I don't feel guilty about having some of the classes be very straightforward and what people are used to in RPGs. I want players to have the option to stay with what they are familiar and comfortable with. The fireball-flinging magic user became a fantasy archetype for a reason.
So Those Are the Classes
Your party will usually have three characters: Your main character, and two others selected from the four helpers available to you, one from each class. (And each with his or her own personality, opinions, and goals.) I've tried to make a good mix of familiar and unusual, combat and melee, with a bit of blatant (but fun) fan service thrown in. I still have months of balance work ahead of me to make sure each class is distinct, useful, and fun, but so far, in practice, the system seems to be working very well in practice.
One Final Note On Gender
I have already received complaints because the two melee fighters are male and the two spellcasters are female. Some want female warriors and some want male casters, and they are unhappy. I can understand their irritation.

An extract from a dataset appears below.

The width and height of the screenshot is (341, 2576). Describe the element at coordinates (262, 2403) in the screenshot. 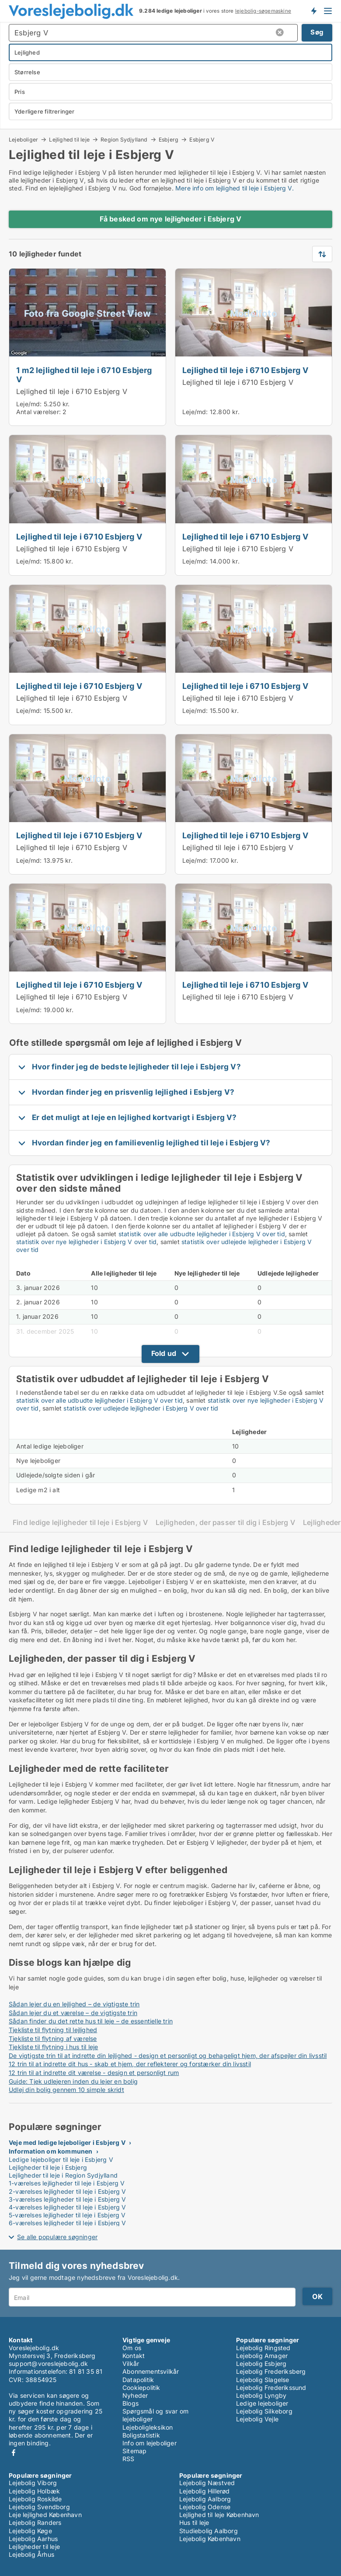

I see `Ledige lejeboliger` at that location.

The sad truth is that this came about due to limited time and resources. Making the art for the four sorts of PCs already consumed a huge amount of time, even just making one gender per class. When we start work on Avadon 2, one of the first things we hope to do is to make female blademasters and shadowwalkers and male shamans and sorceresses. Until then, certain sacrifices had to be made in the hope of a timely release.